ОТРЫВОК ДЛЯ ЧТЕНИЯ =>

═══

Я дозвонился! Меня так это задело, что я дозвонился до большого начальника — генерала КГБ Игоря Карпеца.
Он был моим пациентом, я когда-то спас его и лечил всю семью, мы даже встречались домами. В последний раз я воспользовался своими бывшими связями. Он меня не расспрашивал, а просто дал разрешение. Услышав высокое указание, таможенники прямо остервенели — всё остальное швыряли и дёргали. Удивительно: как ни мало мы вывозили с собой, но они нашли, что чайные серебряные ложки весят больше, чем полагалось на нас всех, и брать не разрешили. Отыгрались на ложках, чтобы показать свою власть. Ну и чёрт с вами! Недаром эмигранты прозвали эту процедуру антиностальгином.
Домой, в свою московскую квартиру, мы вернулись в последний раз. Мы переживали радостный и грустный момент жизни: наутро мы покинем наш дом и уедем из нашей страны. Где и каков будет новый дом? Никакого представления об этом мы тогда не имели.
Я никогда не был патриотом-идиотом, любящим свою страну только за то, что там родился. Любовь к стране должна основываться на уважении к ней, к сё истории, к её общественному устройству. Если я что русское и любил, так это русскую литературу и искусство. А за тот последний год во мне накопилось много горечи и обиды на мою страну. В последнюю ночь в Москве я сел в последний раз за свой большой и красивый письменный стол и написал стихотворение:
Прощальное
Я не кинусь тебе на шею,
Не возьму с собой прах твой, Русь —
Покидаю и не жалею,
Никогда к тебе не вернусь.
Ни берёзки твои, ни раздолье
Не заманят меня назад;
Без тоски и сердечной боли
Я расстаться с тобою рад.
Не придёт ко мне ностальгия,
Не заставит меня грустить —
Всё мне чуждо в тебе, Россия,
Всё мне хочется позабыть.

═══

(Строки, взятые из коллекции)
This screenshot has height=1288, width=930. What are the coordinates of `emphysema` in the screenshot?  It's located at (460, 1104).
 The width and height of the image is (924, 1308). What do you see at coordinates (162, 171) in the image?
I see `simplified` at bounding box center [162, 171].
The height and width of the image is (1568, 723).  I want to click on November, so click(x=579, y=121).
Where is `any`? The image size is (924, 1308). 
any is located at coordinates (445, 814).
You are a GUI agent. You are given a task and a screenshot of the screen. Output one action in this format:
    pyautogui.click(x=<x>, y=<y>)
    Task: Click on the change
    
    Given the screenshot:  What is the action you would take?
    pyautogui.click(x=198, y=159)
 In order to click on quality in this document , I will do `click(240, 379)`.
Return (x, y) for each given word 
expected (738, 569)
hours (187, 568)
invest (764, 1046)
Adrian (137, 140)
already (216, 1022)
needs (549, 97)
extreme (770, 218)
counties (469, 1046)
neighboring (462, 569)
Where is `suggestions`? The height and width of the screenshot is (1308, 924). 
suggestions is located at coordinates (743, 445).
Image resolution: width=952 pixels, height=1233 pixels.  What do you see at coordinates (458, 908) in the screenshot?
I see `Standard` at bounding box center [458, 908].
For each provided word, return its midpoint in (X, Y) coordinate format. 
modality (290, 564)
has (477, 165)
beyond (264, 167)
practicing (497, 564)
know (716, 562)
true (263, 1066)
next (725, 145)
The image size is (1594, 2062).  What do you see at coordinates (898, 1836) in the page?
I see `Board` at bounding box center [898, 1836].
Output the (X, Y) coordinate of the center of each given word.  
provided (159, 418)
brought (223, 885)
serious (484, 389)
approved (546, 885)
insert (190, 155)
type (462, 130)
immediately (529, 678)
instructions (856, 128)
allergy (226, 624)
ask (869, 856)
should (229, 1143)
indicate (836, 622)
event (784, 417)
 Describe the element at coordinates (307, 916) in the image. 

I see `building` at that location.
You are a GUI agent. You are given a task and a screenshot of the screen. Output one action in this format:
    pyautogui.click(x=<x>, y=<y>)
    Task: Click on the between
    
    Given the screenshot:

═══

О ЗАДАНИИ =>
Продолжите текст об отъезде из Москвы в эмиграцию с того места, на котором он заканчивается.

РЕЗУЛЬТАТ ЗАДАНИЯ =>
Рано утром мы снова в том же зале аэропорта, уже без вещей. И вообще почти без ничего: только билеты и визы. Не было паспортов, их отбирали вместе с советским гражданством (и за это ещё брали по 500 рублей с каждого, тогда это было много). Денег у нас тоже почти не было: при выезде разрешалось обменивать всего по 100 рублей на человека. Мы не только не имели права вывозить наши накопления, но даже лишались права получать пенсии. Я и жена проработали по 25 лет, а мой отец-ветеран — 50 лет. И за весь этот труд — ничего. И никаких документов у нас не было: свидетельство о рождении, свидетельство о браке, диплом об образовании — ничего вывозить не разрешалось. К таким, как мы, вполне можно было применить поговорку: гол, как сокол. Если уж нас не раздевали физически, то отбирали всё, что составляет достояние современного человека. Страну, которая выпускает своих людей почти голыми, такую страну покидать было не жалко.
Объявили посадку на наш самолёт, и я напоследок пошёл в уборную. Там перед дверью стояла старуха-уборщица в грязном синем халате, повязанная серым платком. В руках она держала щётку для подметания с примотанной на конце тряпкой — сё орудие производства. Чем-то разъярённая, она потрясала тряпкой и громко кричала:
— На сиденья сапогами становятся!.. Все сиденья обделали!.. Ну что за люди за такие — срать и то не умеют!..
Это были последние слова, которые я услышал на родине.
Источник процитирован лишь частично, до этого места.